Apart from the wedding of Michael and Jill last weekend in Chicago, I had a great time hanging out with old friends, new friends and Open Space colleagues from around the States. But of all the things that happened on the weekend around the wedding the best had to be meeting Al Camp.
The wedding took place at Pleasant Home, in Oak Park. The house is situated in a lovely little park and in true Buddhist fashion, Michael had strung up strings of Tibetan prayer flags around the place with the Guru Rinpoche mantra on them. In this little park, during the afternoon I lounged on the grass with Daniel O’Conner, Karen Sella and Ted Ernst in the warm sunshine. Thinking I should practice a little before the wedding, I pulled out my flute and started playing some Irish tunes. After a few minutes, a man rolled up in an electric stroller and expressed astonishment that here was live Irish music, right here in his own park!

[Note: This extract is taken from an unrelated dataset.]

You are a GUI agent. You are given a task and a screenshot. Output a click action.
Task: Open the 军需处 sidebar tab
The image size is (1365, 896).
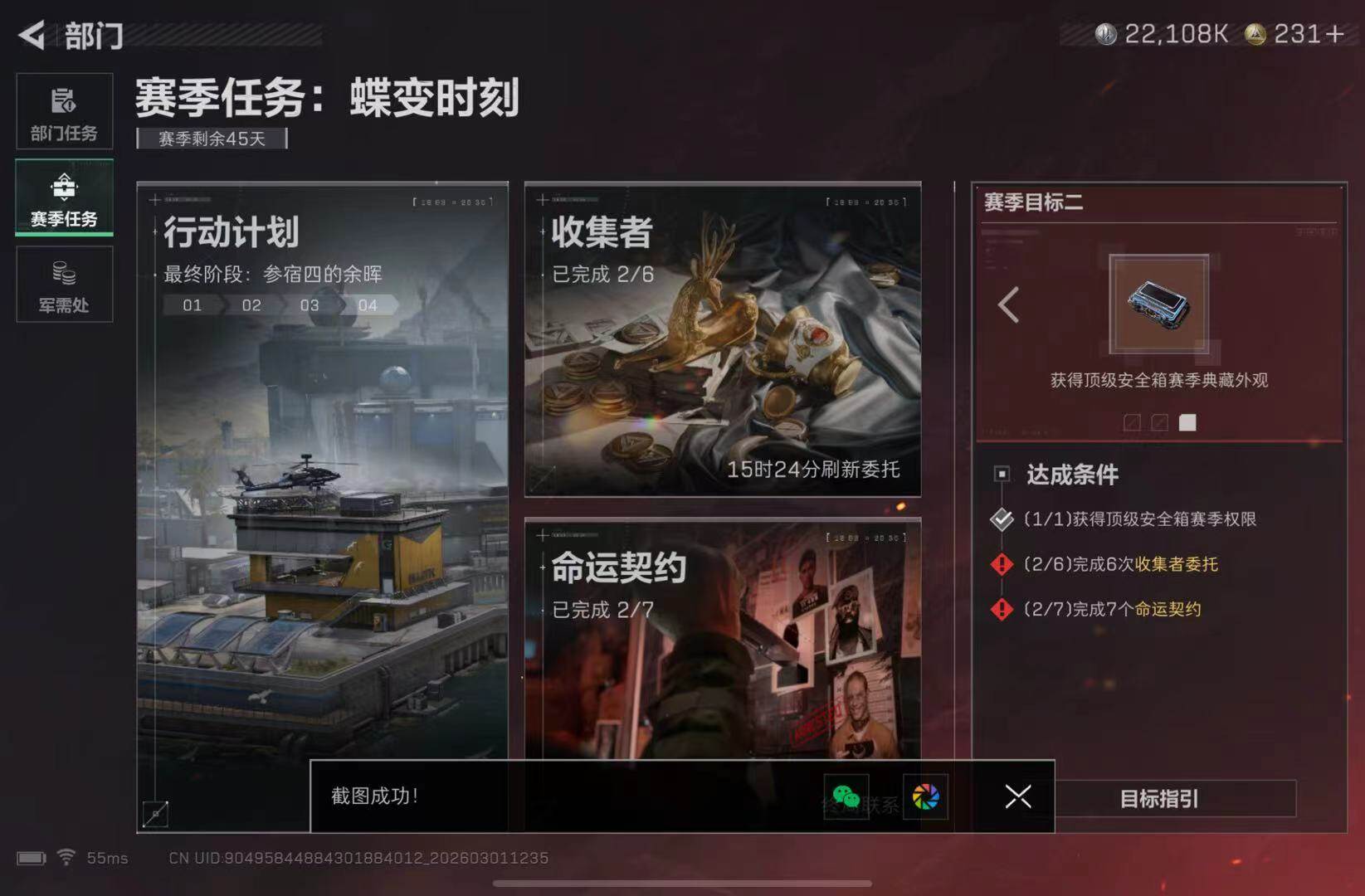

He stopped to listen and then engaged us in conversation saying that he had been a pilot of bombers and cargo planes and that many times he had stopped over in the Shannon airport. I asked him when that was and he said it was during the Berlin airlift, after the wall was erected in 1948-49. He flew B-29s and C-47s full of coal from England to West Berlin and crashed twice doing so. Daniel, the economist, immediately set to work calculating the massive efficiency waste of this exercise.
Al later flew B-29s in Korea.
Al continued to tell us the story of his life, interspersed with enthusiastic demands for more sets of tunes, which I happily obliged. He told of skipping school to go to Al Capone’s wake, and the way his taste for bourbon ruined his life and caused his divorce from a woman he still loved. He had tears in his eyes telling us about the love he still held for his former wife.

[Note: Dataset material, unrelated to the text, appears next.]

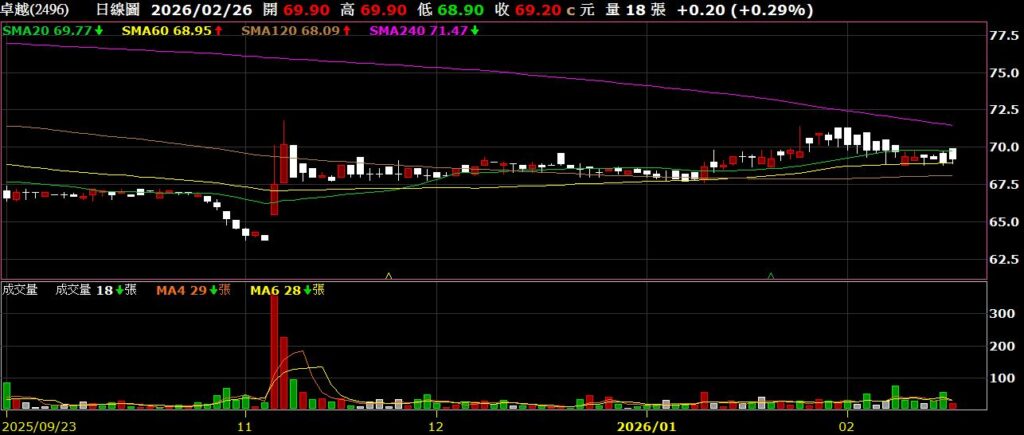Click the tallest red volume bar
Screen dimensions: 1024x435
coord(274,352)
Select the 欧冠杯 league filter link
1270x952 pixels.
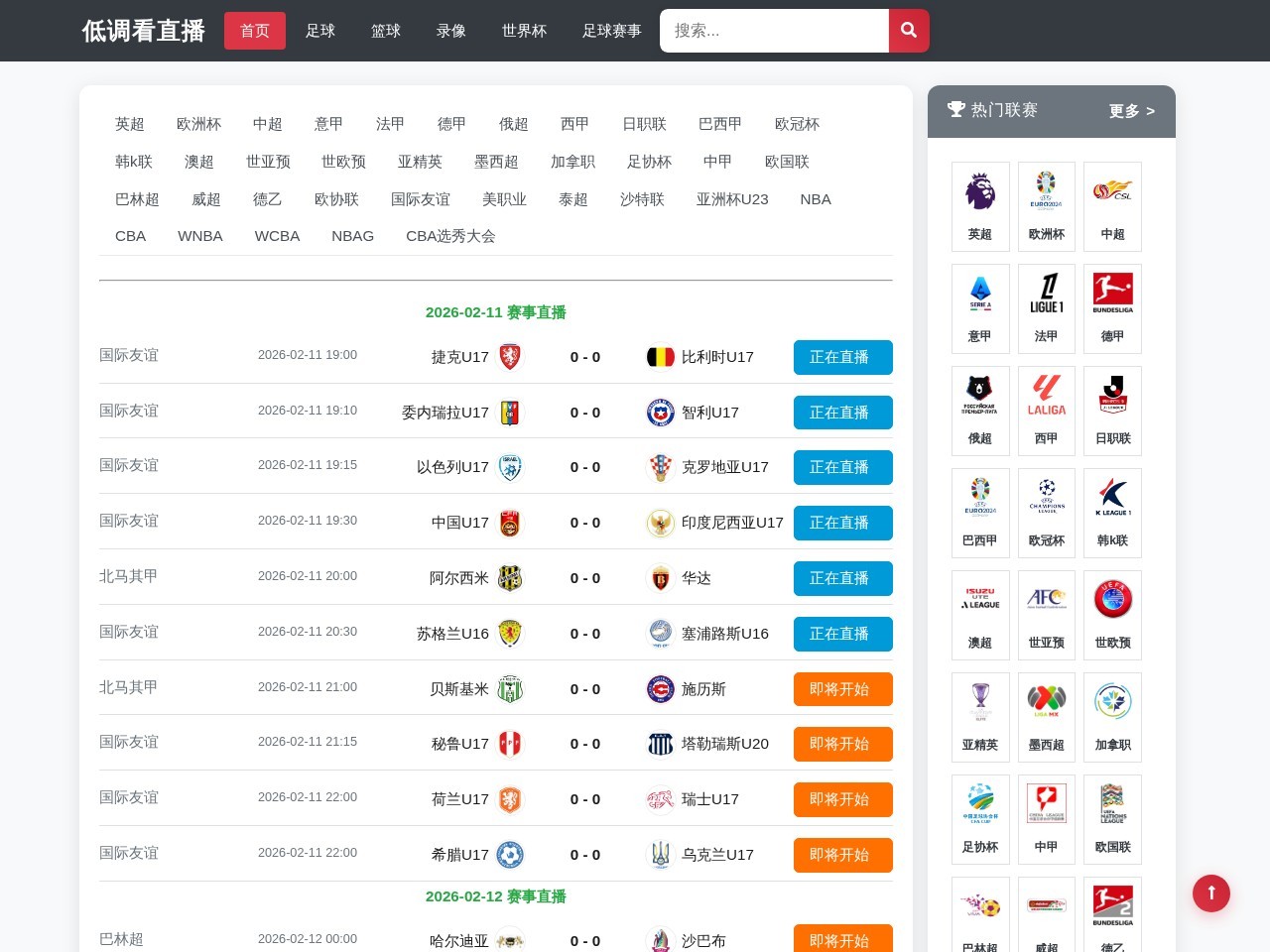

He told us stories of crashing weddings in all the top hotels for almost three years, during which he was only caught twice and fined $50 each time. He heard the famous L-train derailment of 1977 in which 11 people died, and rounded the corner of Lake Street to witness first hand the damage. It happened after work on February 4, 1977 and Al was on his way to the Merchandise Mart to drink. At that time, the Chicago Transit Authority was in that building, right on the river, and Al ran into a friend of his at the bar who was a high-up executive in the CTA. Al asked him what he was doing at the bar when an L-train had derailed. His friend hadn’t heard about it. He rushed upstairs to confirm the news and then came back down to the bar 15 minutes later. “Say, you’re right Al,” he said before Al encouraged him to catch a cab and maybe go see the wreck for himself.
After Al took his leave from us, we debated the truth of these stories and I think the consensus was that any man who still cried in public over his long lost love had to have more than a little truth in his story telling. And ultimately, what really mattered was the stories themselves. Whether the man was telling the truth or not, I had a marvellous experience of hearing history told as a wonderful personal narrative set against one man’s struggle with his own life. We all left knowing more about these events than we had ever known, and for that, here’s a big thanks for Al Camp.

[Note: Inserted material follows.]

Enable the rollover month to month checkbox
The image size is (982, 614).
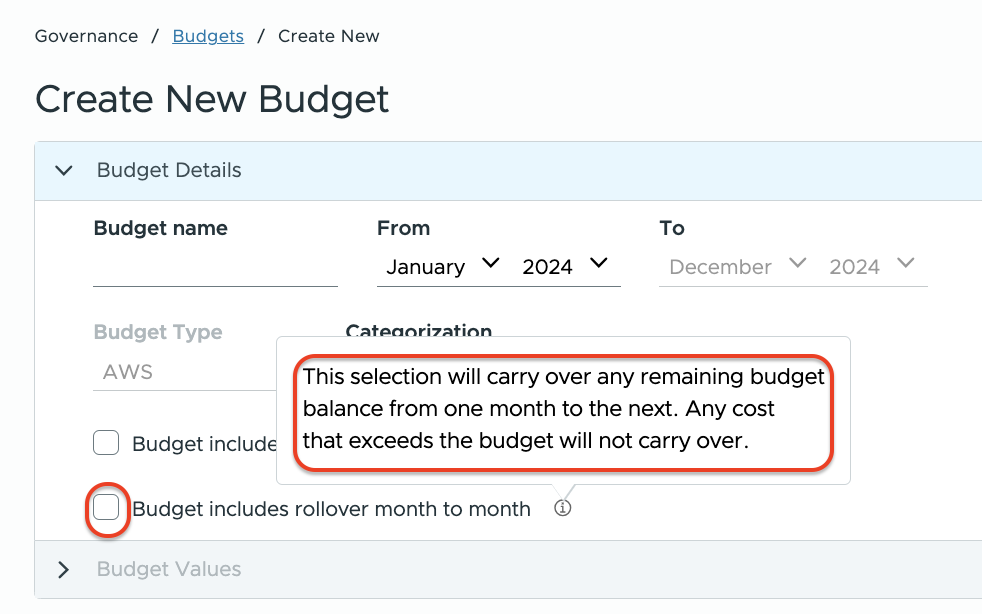106,508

And in honour of Al, and all my American friends on your Independence Day, here is an mp3 of the Chicago Reel.
mp3: Finnvarra’s Wren – Chicago Reel
[tags]Berlin airlift, al capone, chicago, L-train, Ted Ernst, Karen Sella, Daniel O’Conner. Al Camp[/tags]
Thanks for telling this tale, Chris—every person we meet always has an amazing story to tell, but some folks don’t need any prompting or prodding–the story is right there from the first moment you meet… There’s something so generous about that.
So nice spending time with you, too 🙂
k
Just Monday I was telling this tale myself, and now I can point to this version that really captures our afternoon and the man that is Al Camp. Thanks, Chris!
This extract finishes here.